- **Your goal**
Your answer should be the lines below from the one with "This screenshot has width=2400, height=1512." to the one with "Select the middle dashed resistor array box", both included, given again exactly and with nothing added.

- **Extracted entries**
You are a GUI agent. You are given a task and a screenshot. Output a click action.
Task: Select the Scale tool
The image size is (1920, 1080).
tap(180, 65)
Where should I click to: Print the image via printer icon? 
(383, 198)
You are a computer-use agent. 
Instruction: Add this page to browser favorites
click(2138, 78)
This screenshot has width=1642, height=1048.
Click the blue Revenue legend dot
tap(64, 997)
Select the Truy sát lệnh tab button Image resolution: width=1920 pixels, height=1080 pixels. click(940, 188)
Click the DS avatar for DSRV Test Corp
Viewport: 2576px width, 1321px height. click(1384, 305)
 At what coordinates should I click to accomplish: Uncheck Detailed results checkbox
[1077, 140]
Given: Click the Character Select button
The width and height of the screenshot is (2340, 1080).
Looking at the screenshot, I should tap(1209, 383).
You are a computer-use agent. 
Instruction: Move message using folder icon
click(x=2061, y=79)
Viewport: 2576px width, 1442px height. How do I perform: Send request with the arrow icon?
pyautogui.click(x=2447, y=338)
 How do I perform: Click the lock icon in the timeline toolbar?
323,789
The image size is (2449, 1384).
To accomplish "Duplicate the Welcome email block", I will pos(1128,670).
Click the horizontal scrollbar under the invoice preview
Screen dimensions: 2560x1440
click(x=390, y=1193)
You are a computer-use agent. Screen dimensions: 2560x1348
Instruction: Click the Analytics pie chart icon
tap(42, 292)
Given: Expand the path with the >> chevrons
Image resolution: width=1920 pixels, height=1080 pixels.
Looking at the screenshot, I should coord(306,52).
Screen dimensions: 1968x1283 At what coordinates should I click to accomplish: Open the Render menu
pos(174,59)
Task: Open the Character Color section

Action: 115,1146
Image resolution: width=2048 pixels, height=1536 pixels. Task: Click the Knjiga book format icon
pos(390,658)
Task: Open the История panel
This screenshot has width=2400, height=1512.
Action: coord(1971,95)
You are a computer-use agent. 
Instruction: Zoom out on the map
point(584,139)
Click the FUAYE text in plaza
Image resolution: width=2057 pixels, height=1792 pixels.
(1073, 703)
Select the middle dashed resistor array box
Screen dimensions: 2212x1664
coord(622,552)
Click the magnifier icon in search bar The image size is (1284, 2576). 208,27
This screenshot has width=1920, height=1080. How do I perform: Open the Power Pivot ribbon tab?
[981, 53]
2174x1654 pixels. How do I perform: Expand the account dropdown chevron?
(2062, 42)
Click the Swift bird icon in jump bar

- **Exercise result**
This screenshot has width=2400, height=1512.
Action: coord(1971,95)
You are a computer-use agent. 
Instruction: Zoom out on the map
point(584,139)
Click the FUAYE text in plaza
Image resolution: width=2057 pixels, height=1792 pixels.
(1073, 703)
Select the middle dashed resistor array box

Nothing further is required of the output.